NEW YORK (AP) _ Holiday Inn had high hopes a year ago for its Super Bowl commercial underscoring the hotel chain's $1 billion makeover.

Designed to grab attention in the most competitive commercial environment on television, the ad showed a beautiful woman shocking a classmate by showing up at a reunion of the high school she attended before undergoing the ultimate personal overhaul _ a sex change operation.

Holiday Inn executives expected people would get a chuckle and check out what it had done to change the looks of the aging hotel chain. But some viewers weren't amused and within 48 hours of the commercial's debut, Holiday Inn scrapped plans to keep running the ad.

``People definitely noticed it,'' says Craig Smith, a spokesman for Atlanta-based chain. ``But some objected to the subject matter. Once we found the metaphor was offensive, we thought the best tactic was to remove that metaphor from use.''

Holiday Inn's experience illustrates there are risks as well as rewards at stake for advertisers paying huge sums for a few moments in the spotlight during a program that usually draws the year's biggest TV audience.

Ads on this year's Super Bowl on Sunday sold out two months ago at $2.6 million per minute _ the highest priced commercial time ever on television.

Apple Computer Inc. hit both extremes in the mid-1980s when its ``1984'' commercial that introduced its Macintosh computer became a Super Bowl ad classic but its ``Lemmings'' ad a year later showing business executives following each other off a cliff was roundly panned.

``When you get caught up in this kind of thing, you tend to look for something that is different, that will stick out and be remembered,'' said Scott Purvis, who heads a New Jersey-based advertising research firm. ``But you don't want to leave people with a negative impression.''

His firm, Gallup & Robinson Inc., has been conducting telephone surveys of Super Bowl viewers the day after the game for the past seven years and last year's survey found the Holiday Inn ad irritated a lot of people.

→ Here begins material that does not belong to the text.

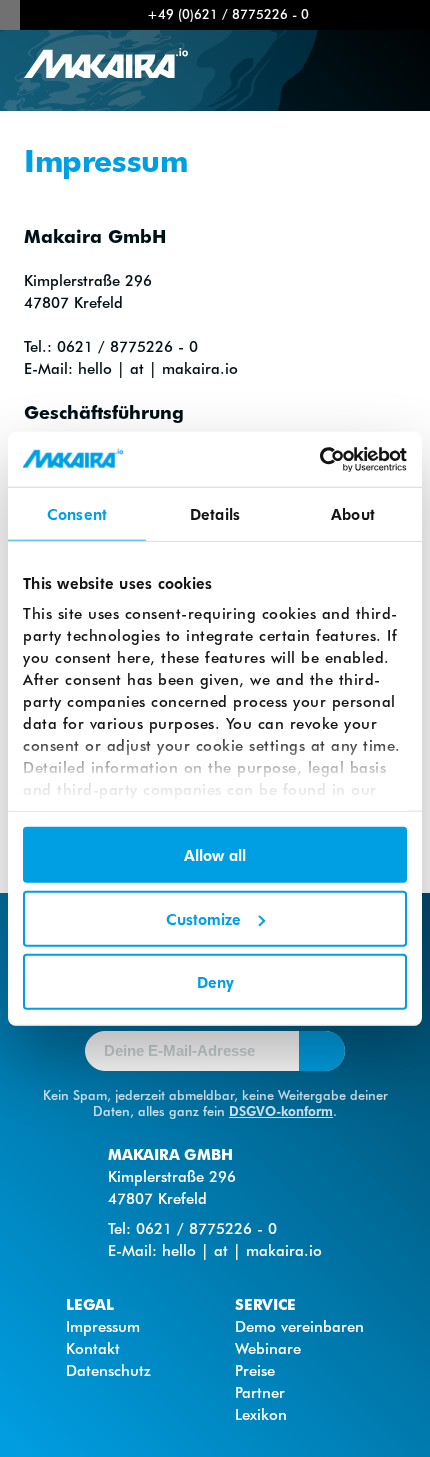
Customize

Purvis said 16 percent of those surveyed said they strongly disliked the commercial, the highest negative response the firm has found for a Super Bowl ad.

The Holiday Inn ad wasn't the only Super Bowl commercial that was yanked earlier than expected from repeat performances soon after its debut.

The Cadillac division of General Motors Corp. created a fantasy ad that ran on the same telecast featuring model Cindy Crawford as a bored princess who leapt at the chance to escape her castle in a new Catera.

The commercial sparked debate within the company that sexy supermodel was the wrong messenger for getting businesswomen interested in the $30,000 car, said Cadillac spokeswoman Julie Hamp.

Cadillac heard no complaints from consumers, but Hamp said there were worries inside Cadillac the ad could be alienating some prime prospects.

``We have no regrets about it,'' Hamp said. ``But we always learn from our experiences.''

The makers of Dirt Devil vacuum cleaners got an earful in a letter from the late Fred Astaire's daughter, who objected to three Super Bowl ads that made it look like Astaire was using vacuums as props in dance routines.

Ava McKenzie wrote Royal Appliance Manufacturing Co. that its ``paltry, unconscionable commercials are the antithesis of everything my lovely, gentle father represented.'' She also sent a copy of the letter to a columnist at Daily Variety, which published it.

But the Cleveland-based company said the ads were made with the blessings of Astaire's widow and McKenzie's step-mother, Robyn Astaire, who has the sole right to make such decisions about Fred Astaire's image.

Consumers liked the ads, said Deborah Holtkamp, director of advertising for the Dirt Devil brand. She said sales of Dirt Devil upright vacuums, which were pitched in one of the ads, rose 7 percent in the first nine months of 1997 while sales of uprights overall were down industrywide. She said the company got about a dozen complaints by mail about the ads but an equal number of plaudits.

Royal Appliance made two additional ads with clips from classic Astaire films later in the year and plans to use all five ads at various times this year although not on the Super Bowl.

Which ads will cause controversy on this year's Super Bowl game?

Nike Inc. may be risking some backlash by using unclothed athletes like basketball's David Robinson and runner Suzy Hamilton for ads that illustrate the advantages of its athletic apparel.

But controversy could arise unexpectedly as well. The admakers for Holiday Inn and Cadillac Catera each said the objections generated to their ads were not mentioned by people who participated in pre-Super Bowl tests of the commercials.

``You learn from experience but you're never going to please everybody,'' said Smith of Holiday Inn.